聖書の幾つかの書には,筆者の性格が表われています。例えば,イエスの弟子となる前に収税人だったマタイ・レビは,数に特別な注意を向けました。イエスが裏切られた時に支払われた代価を「銀三十枚」と記録している福音書筆者は,マタイだけです。(マタイ 27:3。マルコ 2:14)医者であったルカは,医学面で詳しい情報を正確に記録しました。イエスがいやした人たちの状態を描写する際に,「高い熱」や「体じゅう」重い皮膚病などと表現しています。(ルカ 4:38; 5:12。コロサイ 4:14)ですから,エホバは多くの場合,筆者たちが自分の言葉や文体で表現するのをお許しになりました。しかし同時に,書かれたものが正確でご自分のメッセージを伝達するものとなるように,筆者の思考を導きました。―箴言 16:9。
最終結果
約40人の人が様々な土地で1,600年もの期間にわたって書いたものが,すべての面で完全に調和した本となり,その中で一つのすばらしいテーマが貫かれているというのは,驚くべきことではないでしょうか。(19ページの「聖書にはどんなことが書かれていますか」という記事をご覧ください。)ひとりの著者によってすべてが導かれたのでなければ,こうしたことは不可能だったでしょう。

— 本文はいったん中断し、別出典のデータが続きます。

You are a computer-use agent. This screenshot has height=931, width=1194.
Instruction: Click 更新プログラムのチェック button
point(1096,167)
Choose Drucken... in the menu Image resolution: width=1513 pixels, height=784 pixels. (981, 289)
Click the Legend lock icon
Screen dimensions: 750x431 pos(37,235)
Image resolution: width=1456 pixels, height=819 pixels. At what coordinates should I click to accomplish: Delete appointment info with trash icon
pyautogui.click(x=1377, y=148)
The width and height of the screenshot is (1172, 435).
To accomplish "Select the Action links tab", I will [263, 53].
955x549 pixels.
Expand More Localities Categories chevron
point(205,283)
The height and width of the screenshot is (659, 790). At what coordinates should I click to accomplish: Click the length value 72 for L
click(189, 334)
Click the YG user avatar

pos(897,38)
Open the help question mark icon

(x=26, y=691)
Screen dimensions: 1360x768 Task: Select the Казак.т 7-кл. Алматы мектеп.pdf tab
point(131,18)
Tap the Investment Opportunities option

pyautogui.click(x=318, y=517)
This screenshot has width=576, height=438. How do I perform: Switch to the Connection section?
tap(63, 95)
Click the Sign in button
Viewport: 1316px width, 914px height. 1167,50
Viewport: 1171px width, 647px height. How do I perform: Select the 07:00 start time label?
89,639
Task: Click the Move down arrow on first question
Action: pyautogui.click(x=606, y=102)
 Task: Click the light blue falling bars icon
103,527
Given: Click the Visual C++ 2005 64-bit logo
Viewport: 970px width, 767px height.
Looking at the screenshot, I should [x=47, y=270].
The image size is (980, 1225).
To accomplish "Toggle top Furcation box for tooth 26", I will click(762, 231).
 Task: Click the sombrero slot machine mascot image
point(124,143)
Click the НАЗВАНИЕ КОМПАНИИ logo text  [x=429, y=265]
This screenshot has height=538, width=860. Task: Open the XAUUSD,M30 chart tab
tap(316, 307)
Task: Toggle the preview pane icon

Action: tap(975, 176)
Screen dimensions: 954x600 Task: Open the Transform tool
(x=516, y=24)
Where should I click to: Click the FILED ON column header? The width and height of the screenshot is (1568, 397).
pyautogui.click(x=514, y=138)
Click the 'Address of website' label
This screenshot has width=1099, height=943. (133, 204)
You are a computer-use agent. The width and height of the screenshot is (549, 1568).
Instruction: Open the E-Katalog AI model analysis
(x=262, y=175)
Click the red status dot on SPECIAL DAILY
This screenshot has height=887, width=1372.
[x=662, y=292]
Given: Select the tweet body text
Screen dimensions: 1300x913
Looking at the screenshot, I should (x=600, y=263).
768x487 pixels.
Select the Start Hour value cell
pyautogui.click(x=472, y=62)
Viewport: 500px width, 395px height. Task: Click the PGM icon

エホバはみ言葉を筆記するのに人間をどうしても用いなければならなかったのでしょうか。そうではありません。むしろ,人間を用いたことは神の知恵の表われでした。実のところ,聖書が万人の心に訴えるのは,一つに,人間のあらゆる感情をありありと表現しているためです。中には,罪を悔い改めて神の憐れみを嘆願したダビデ王のように,自責の念を表現した例もあります。―詩編 51:2-4,13,17,表題。
エホバが人間の筆者を用いたとはいえ,初期クリスチャンは聖書を,「人間の言葉としてではなく,事実どおり神の言葉として」受け入れました。わたしたちも,それらのクリスチャンと同じ確信を抱くことができます。―テサロニケ第一 2:13。
考えたことがありますか
■ 「聖書全体」の著者はだれですか。―テモテ第二 3:16。
■ エホバ神はご自分の考えを伝えるのに,どのような方法を用いましたか。―出エジプト記 31:18; 34:27。エゼキエル 1:1。ダニエル 7:1。
■ 霊感を受けた筆記者たちが書いたものには,書き手の性格や関心事がどのように表われていますか。―マタイ 27:3。ルカ 4:38。